## Quoted text

══════════════════════════════

An expedition to Turkey by a Dayton-area delegation that included Wright State University produced Memoranda of Understandings with several Turkish universities. These will result in student/faculty exchanges and important research partnerships.
The group announced the agreements during a news conference July 6 at the Ahiska Turkish American Community Center in Dayton.
The delegation’s mission was to forge relationships with the Turkish governmental offices, educational institutions and cultural organizations. The group included Stephen Foster, Wright State’s Associate Vice President for International Affairs.
Both Wright State and the University of Dayton signed the MOUs with Marmara University, a major public university; and AREL University, a private university. Both are in Istanbul.
“We hope we’ll see some Turkish students, both undergraduates and graduate students, for our programs,” said Foster. “We’re particularly interested in Turkey as a destination point for our students. We’re talking about a part of the world that greatly influenced the course of Western civilization. So we’re enthusiastic about the possibilities.”

══════════════════════════════

## What to do
a: According to the article on the Dayton delegation's trip to Turkey, where did the group announce the agreements?
b: In the article on the Dayton delegation's trip to Turkey, what reason does Foster give for being enthusiastic about Turkey as a destination for students? Answer in one to three sentences.

## Data shown
══════════════════════════════

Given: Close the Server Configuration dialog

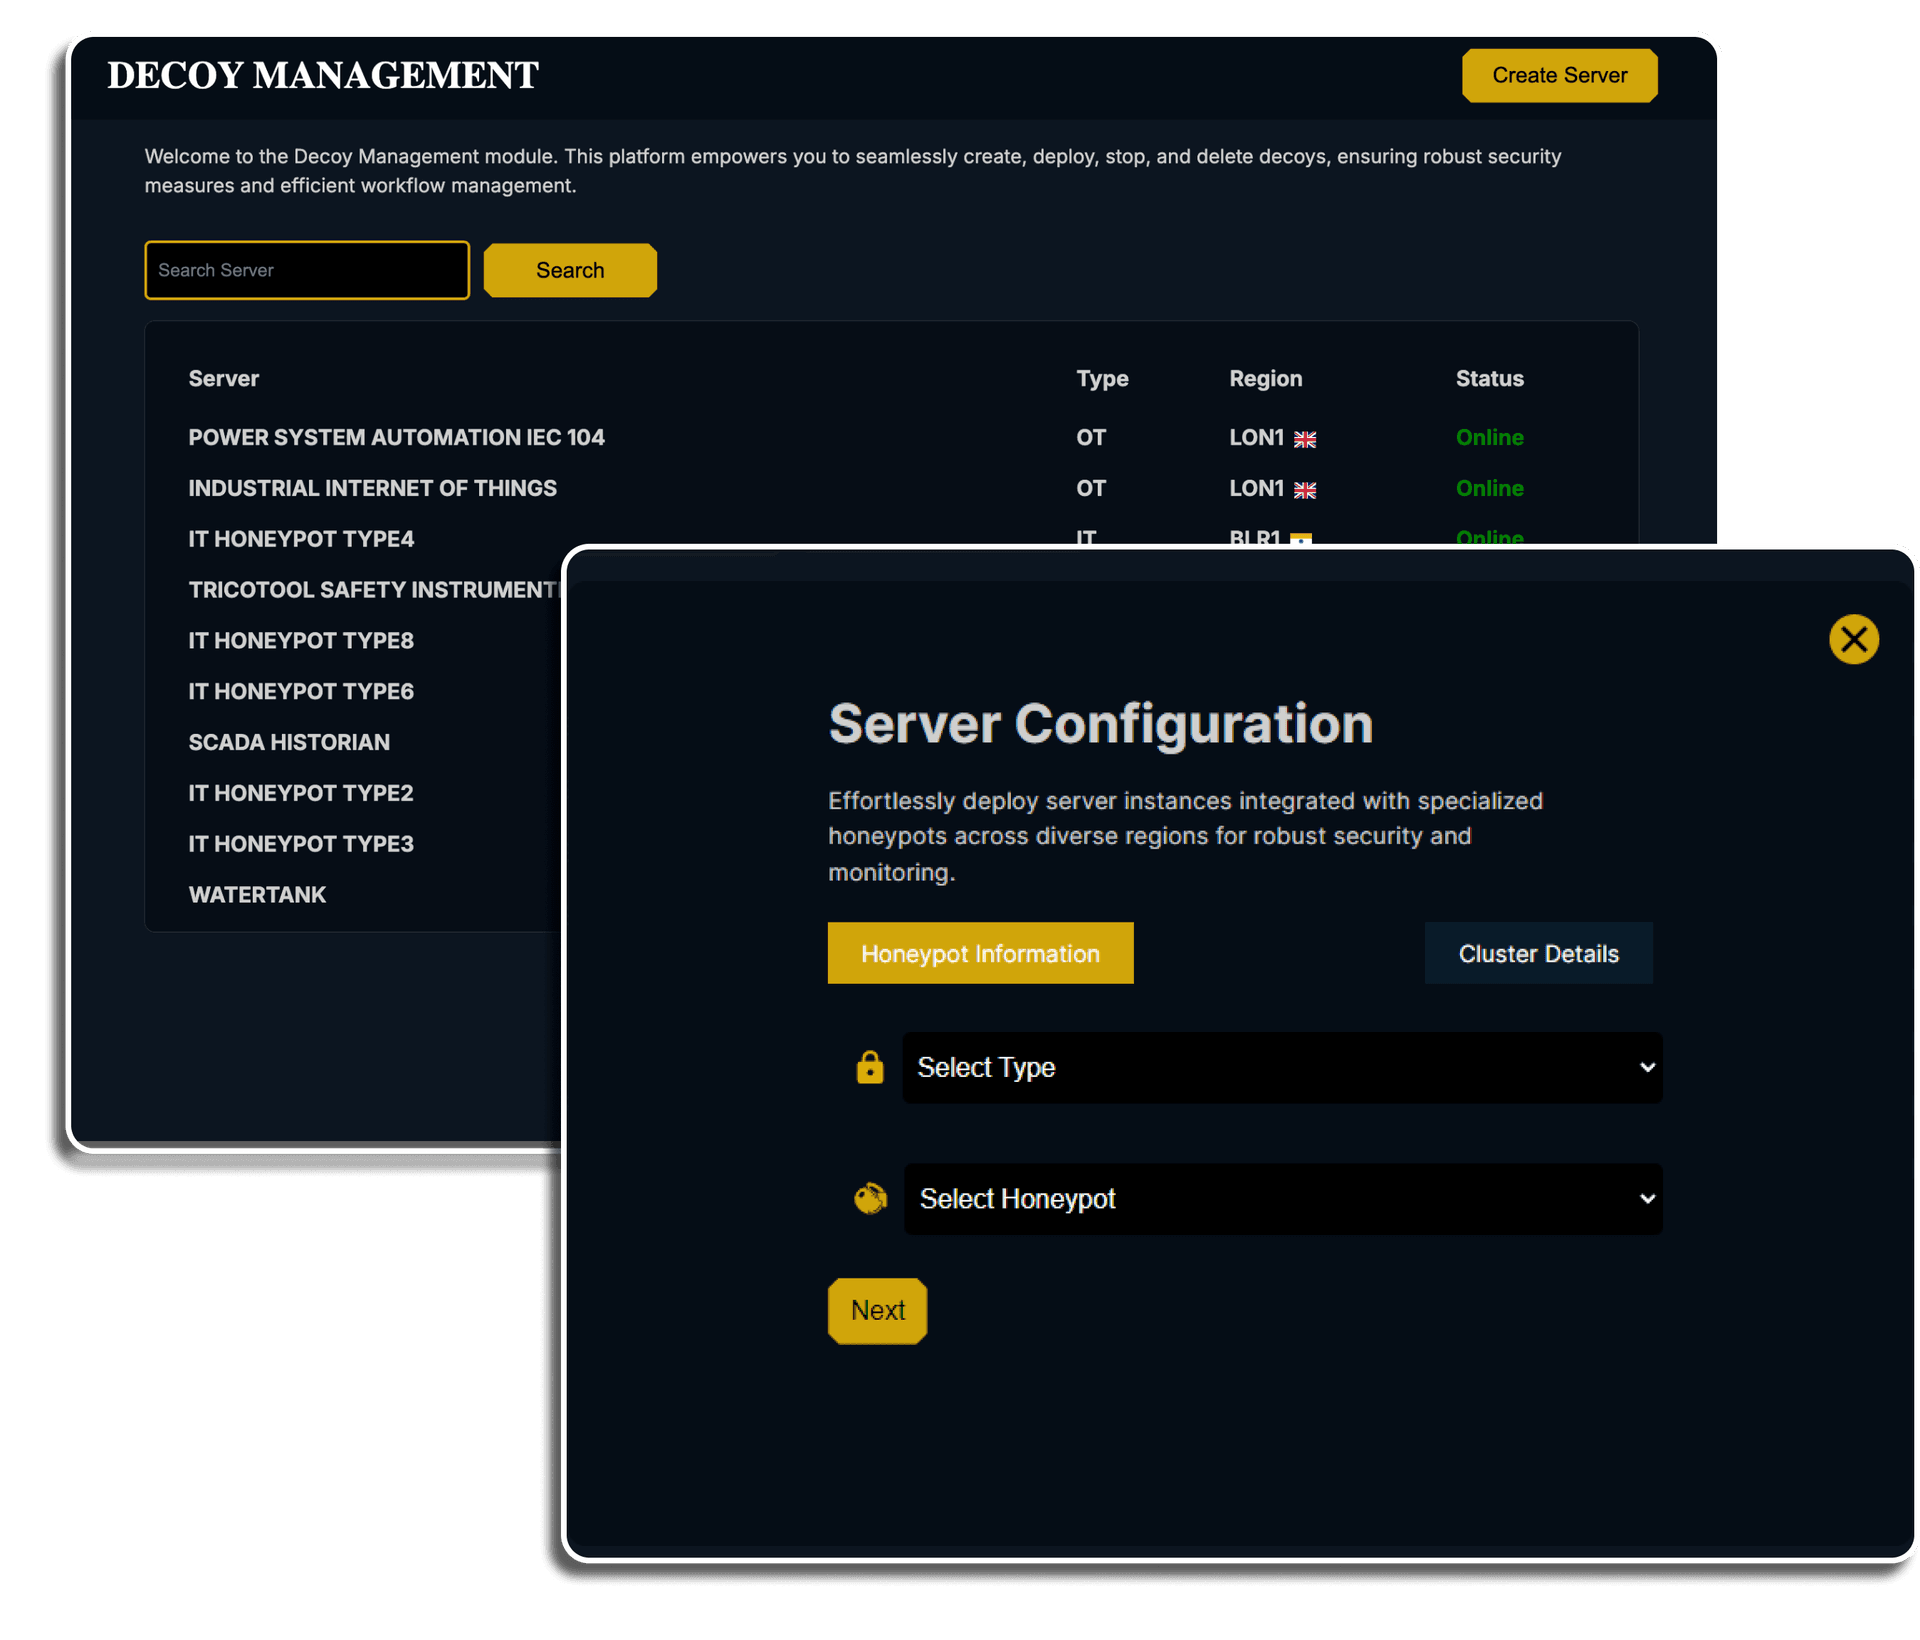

══════════════════════════════

## Answers to the exercises
a: At a news conference on July 6 at the Ahiska Turkish American Community Center in Dayton.

b: Foster says Turkey is part of a region that greatly influenced the course of Western civilization. For that reason he is enthusiastic about it as a destination for Wright State students.